I had trouble sleeping because of what happened. I couldn't eat for a while, and lost weight I was so distressed.  I had outbursts of rage and ranted about the situation.  I could not let the situation go, I kept going over and over it in my mind, talking about it again and again.  When I walked outside my door, I was hypervigilant, looking left and right and right again to make sure I didn't see anyone scary. If I thought I saw something I jumped and gasped and looked over my shoulder.  I did not go outside for a time, and I still do not like going to a certain spot on my street.  If I recall the situation my heart may pound and it is like I am right back there.  If I see a car the same make and model of the one that that is associated with the incident, I tense up. If I see the person  I tense up.  My heart rate goes up and I am in defense mode.  This interfered with my life for a while.  This, I know, compared to a soldier's experience in war, was "fluffy pink girly trauma lite", but it still affected my life in significant ways.

The good news here is that I have learned how to deal with this bully, and now I am thankful to God for giving me this person as my neighbor, because now I know how to deal with a very mean person!  Here is what I did!

I put her in the shade.  My husband and I redid our front garden ourselves. I went right out in my front yard and made it go from a weed patch to a flower garden full of bees and butterflies and now I am meeting nice neighbors and collecting compliments!  Turns out my bully isn't so popular around here LOL, and many people like me because we bought a foreclosure and made it look much better,  one of them told us we upgraded the neighborhood.

Trauma, if we live it is likely thatwe will suffer them, in some form.  Most of us get past the traumas in time, with help of supportive friends and family. I have.  And the good news is, if we can get past them, they make us stronger.  

The hard part is getting past trauma.  For me the key is turning toward positive things in life, to distract myself from the bad things.  For me, gardening is a very positive thing.  The love of family or a friend can be a very positive and healing thing also.  Love of animals, art, beauty, anything that takes your mind to a higher plane of thought and distracts from things you dislike and fear can elevate your mind and spirit and temporarily then permanently heal the mind from trauma, though a scar remains.


If someone suffers from PTSD, they probably need help to recover their peace of mind and tranquility.  They need patience, reassurance, love and understanding, just like we all do.  They also need a little bit of a break sometimes, because they may come off a little testy, or grumpy, but really, they are just trying to deal with things the best they can.  Maybe they just need someone to listen to their stories again and again until they don't come up so often, and fade away.  Maybe they need someone to let them know it will be ok.  Drugs or pills or alcohol or a suicide are not the answer, but that is what some sufferers reach for.

What they may need is a someone to reach out to them, hold their hand or give them a big hug, just a hug from someone who cares.

If you have suffered PTSD, or have had a trauma, here you go (((((HUG)))))) Everything will be alright, no matter what.

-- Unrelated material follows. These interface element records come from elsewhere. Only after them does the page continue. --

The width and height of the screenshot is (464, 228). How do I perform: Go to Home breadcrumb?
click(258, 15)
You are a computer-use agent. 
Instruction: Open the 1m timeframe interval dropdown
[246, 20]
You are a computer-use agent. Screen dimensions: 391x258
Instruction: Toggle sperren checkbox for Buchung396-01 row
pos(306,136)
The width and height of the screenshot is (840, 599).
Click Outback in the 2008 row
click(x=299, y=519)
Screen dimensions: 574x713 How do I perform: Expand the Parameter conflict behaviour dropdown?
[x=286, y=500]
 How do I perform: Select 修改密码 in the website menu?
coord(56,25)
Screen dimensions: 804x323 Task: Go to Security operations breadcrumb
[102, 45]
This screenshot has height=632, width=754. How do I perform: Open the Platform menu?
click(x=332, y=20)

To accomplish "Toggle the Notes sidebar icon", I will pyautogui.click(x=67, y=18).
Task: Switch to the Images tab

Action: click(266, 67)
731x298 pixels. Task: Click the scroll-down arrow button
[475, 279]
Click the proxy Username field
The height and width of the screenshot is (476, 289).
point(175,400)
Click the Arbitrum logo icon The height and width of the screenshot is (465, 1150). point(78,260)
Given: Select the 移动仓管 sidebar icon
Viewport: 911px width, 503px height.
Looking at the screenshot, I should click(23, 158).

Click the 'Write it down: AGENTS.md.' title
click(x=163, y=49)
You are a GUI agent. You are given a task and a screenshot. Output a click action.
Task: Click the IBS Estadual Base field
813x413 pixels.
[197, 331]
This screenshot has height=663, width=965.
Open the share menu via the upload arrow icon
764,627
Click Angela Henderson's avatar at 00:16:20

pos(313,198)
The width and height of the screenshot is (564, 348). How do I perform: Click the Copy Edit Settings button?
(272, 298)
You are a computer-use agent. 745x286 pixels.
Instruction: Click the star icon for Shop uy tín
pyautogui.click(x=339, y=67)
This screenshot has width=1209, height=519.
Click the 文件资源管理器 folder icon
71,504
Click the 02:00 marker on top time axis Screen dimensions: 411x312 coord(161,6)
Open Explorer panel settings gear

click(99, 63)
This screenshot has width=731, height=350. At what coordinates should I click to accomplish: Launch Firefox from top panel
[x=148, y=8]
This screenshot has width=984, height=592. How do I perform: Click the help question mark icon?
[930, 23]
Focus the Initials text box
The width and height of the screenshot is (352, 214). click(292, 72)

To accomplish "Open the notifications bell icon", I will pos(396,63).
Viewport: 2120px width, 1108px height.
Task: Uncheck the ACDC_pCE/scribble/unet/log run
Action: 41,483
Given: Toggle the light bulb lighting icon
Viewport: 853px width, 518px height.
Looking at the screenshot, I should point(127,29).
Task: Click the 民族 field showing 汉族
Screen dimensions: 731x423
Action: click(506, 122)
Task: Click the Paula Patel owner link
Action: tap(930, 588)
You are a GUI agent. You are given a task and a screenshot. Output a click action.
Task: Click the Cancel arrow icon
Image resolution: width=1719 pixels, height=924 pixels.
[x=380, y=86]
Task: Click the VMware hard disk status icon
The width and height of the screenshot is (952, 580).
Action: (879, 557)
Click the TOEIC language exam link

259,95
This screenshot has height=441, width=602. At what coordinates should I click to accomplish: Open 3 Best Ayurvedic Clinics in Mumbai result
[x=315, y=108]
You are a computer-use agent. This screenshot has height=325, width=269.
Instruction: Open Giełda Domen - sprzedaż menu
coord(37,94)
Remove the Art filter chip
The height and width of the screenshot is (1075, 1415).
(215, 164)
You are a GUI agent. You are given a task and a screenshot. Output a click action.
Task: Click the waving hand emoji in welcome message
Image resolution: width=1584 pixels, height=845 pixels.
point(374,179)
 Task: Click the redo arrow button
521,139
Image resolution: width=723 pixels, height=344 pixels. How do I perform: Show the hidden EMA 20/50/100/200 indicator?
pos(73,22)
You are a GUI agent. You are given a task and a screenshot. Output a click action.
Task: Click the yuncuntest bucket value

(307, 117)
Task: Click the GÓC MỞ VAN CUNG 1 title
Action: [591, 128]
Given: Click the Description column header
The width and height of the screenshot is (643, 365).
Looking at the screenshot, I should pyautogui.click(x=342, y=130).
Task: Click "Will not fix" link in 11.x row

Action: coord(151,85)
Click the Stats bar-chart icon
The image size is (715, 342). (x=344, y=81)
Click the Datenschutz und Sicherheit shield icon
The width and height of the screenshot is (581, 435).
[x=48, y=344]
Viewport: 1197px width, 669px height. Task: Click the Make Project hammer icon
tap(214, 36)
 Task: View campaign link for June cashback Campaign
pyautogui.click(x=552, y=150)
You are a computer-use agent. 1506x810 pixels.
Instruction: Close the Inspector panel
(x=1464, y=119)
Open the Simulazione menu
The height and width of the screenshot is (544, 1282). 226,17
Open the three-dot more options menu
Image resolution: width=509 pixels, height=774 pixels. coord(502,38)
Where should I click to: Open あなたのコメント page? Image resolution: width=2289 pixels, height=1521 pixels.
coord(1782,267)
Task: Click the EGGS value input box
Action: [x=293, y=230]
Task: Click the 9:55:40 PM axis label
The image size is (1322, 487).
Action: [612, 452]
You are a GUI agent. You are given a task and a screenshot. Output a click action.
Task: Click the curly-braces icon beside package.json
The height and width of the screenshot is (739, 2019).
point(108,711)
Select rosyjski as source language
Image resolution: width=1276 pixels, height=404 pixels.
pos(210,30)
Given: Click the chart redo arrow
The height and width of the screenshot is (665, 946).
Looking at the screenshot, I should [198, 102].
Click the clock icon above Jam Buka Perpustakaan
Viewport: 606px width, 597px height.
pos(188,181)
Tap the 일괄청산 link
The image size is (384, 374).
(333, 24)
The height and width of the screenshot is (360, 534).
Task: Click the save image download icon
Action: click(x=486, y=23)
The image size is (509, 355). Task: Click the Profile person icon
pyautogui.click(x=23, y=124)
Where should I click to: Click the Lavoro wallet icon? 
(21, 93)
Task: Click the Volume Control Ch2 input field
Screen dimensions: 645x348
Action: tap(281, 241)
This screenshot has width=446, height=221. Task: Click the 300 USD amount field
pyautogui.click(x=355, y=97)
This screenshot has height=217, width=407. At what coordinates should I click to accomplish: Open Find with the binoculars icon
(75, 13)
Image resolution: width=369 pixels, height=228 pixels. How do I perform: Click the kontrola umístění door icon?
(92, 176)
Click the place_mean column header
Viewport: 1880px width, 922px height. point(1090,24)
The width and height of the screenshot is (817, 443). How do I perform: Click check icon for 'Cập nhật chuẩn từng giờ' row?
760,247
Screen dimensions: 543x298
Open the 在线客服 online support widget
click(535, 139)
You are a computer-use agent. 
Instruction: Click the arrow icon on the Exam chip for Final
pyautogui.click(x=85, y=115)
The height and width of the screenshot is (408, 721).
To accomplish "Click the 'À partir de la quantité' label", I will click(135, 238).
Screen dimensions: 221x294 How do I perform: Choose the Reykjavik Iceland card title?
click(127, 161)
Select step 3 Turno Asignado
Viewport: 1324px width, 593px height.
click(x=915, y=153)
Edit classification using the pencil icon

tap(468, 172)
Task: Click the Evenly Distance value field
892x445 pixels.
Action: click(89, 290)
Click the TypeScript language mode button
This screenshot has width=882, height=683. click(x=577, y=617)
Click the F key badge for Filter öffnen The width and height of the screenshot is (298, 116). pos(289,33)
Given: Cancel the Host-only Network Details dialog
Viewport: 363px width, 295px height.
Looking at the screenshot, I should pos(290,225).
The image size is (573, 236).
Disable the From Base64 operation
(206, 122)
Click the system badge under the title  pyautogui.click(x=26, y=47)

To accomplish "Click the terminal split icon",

Here is an easy 4th of July manicure in support of all PTSD sufferers, I wish you freedom from your pain as soon as is possible! I used:

Wet n Wild White Creme
Opi Pink Shatter
OPI Blue Shatter
Fergie Hollywood Walk of Fame
Fergie New Year's Kiss
Icing Patriotic

I am holding a  new scarf I got at Forever 21, though it is too hot to wear it for the 4th, I thought at the time it was a better idea than a flag t shirt. Plus I couldn't find one I liked : /




My right hand. I hope you forgive my mess, I just wanted to show the cool nail cracks I got there too, I didn't have patience for clean up.